-- Begin Provided material --

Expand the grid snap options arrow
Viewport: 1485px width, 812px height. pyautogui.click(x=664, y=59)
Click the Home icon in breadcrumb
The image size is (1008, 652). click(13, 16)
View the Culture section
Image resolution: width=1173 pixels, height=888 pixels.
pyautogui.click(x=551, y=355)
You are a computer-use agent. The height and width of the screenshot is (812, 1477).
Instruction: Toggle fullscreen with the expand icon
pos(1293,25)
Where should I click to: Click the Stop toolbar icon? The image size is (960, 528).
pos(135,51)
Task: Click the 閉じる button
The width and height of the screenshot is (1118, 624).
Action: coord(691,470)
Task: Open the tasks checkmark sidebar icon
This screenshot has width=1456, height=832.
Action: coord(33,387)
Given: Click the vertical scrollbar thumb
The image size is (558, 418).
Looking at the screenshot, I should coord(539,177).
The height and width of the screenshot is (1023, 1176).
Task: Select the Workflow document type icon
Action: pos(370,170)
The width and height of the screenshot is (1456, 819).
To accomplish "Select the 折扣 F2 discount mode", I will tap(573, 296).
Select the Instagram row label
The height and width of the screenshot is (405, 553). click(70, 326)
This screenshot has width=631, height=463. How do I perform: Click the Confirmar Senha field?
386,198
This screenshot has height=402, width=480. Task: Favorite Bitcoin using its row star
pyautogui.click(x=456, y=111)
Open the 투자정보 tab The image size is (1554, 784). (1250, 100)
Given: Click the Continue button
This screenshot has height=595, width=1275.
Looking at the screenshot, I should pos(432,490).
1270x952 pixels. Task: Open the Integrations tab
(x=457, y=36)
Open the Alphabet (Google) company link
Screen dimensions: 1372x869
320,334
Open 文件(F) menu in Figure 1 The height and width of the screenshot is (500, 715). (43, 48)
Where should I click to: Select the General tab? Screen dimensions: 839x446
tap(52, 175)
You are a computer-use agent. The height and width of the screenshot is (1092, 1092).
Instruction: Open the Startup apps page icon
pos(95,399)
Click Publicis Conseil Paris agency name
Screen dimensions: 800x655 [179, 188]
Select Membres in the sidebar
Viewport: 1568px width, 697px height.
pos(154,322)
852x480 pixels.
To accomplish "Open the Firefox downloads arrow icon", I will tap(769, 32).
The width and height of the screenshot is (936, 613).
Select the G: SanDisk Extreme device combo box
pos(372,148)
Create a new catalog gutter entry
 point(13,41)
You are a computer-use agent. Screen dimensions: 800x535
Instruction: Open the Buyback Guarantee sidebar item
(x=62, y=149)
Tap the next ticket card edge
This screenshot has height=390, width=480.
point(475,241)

-- End Provided material --

> [Description of the task]
Which rows contain the word "Where"? Copy each of them.

> [Full answer]
Where should I click to: Click the Stop toolbar icon? The image size is (960, 528).
Where should I click to: Select the General tab? Screen dimensions: 839x446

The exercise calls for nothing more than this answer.